▶ **Çıkarılan metin**:
Muhammed KURŞUN

Kim Uyanık?

Muhammed KURŞUN

Geçtiğimiz gün AK Parti kurmaylarından ve eski Cumhurbaşkanlığı Yüksek İstişare Kurulu Üyesi Bülent ARINÇ’ın Konya’daki bir yerel TV’de verdiği demeç ülke gündemine oturdu. Aslında klasik 

Arınç açıklaması diyeceğim ama neyse…

Açıklamayı bir hatırlayalım sonra yazıma devam edeceğim;

“Bence bu büyüklerimizi konuşalım, bu program böyle gitsin, günümüze gelme. Adam Rize’de bir suç işlemiş de İstanbul’a getiriyorlar. Rize misalini vermeyeyim de yanlış anlayanlar çıkabilir. Samsun diyelim isterseniz buna. Rize ve Trabzon’un dışında bir il olsun ki birileri huylanmasın. Anlat bakalım şu olayı diyor, karşısındaki adam. Çıktık diyor, bir fırtına, bir fırtına, bir fırtına… Sonra… E işte bir fırtına… Gel bakalım İstanbul’a doğru falan… O fırtınayı da atlattık, başka bir limana geldik, bir fırtına daha başladı, şu oldu, bu oldu. Artık İstanbul’a gelemeyince iki saat boyunca, yav sadede gel… Geleyim de beni kodese mi tıkacaksınız demiş adam…” demişti.

▶ **Sağlanan malzeme**:
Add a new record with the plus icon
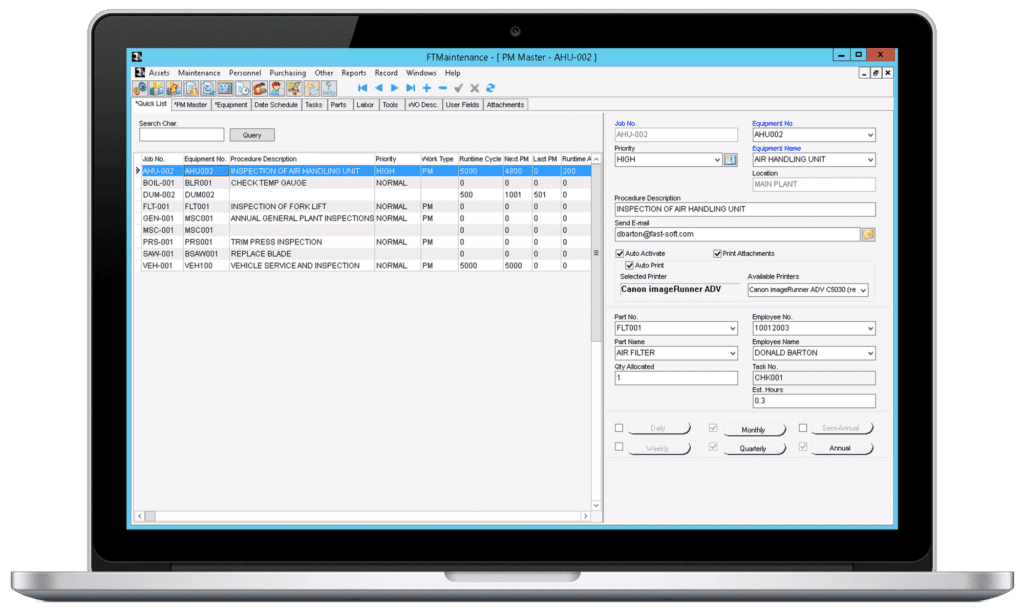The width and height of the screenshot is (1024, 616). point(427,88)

==

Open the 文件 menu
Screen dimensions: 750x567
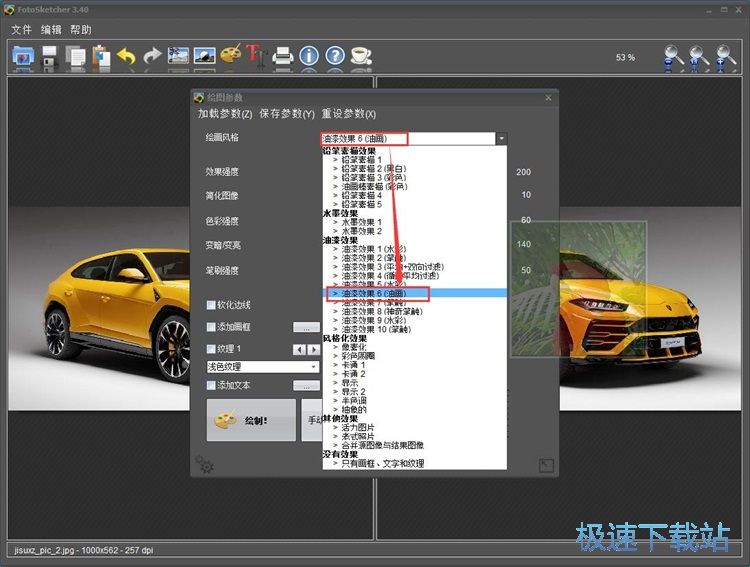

...

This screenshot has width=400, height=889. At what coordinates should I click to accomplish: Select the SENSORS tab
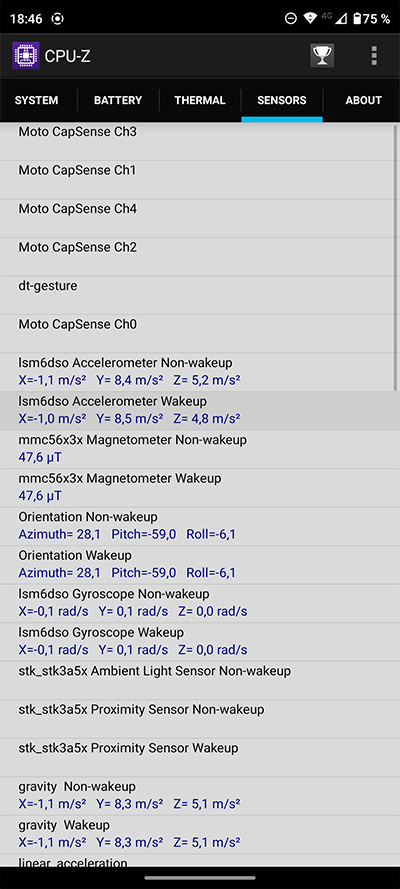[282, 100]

▶ **Yazılı görev**: Çıkarılan metne göre Bülent Arınç, gündeme oturan demecini hangi ildeki yerel bir televizyonda vermiştir? Yanıt için yalnızca çıkarılan metne dayanın.

▶ **Görevin çözümü**: Konya'daki yerel bir televizyonda.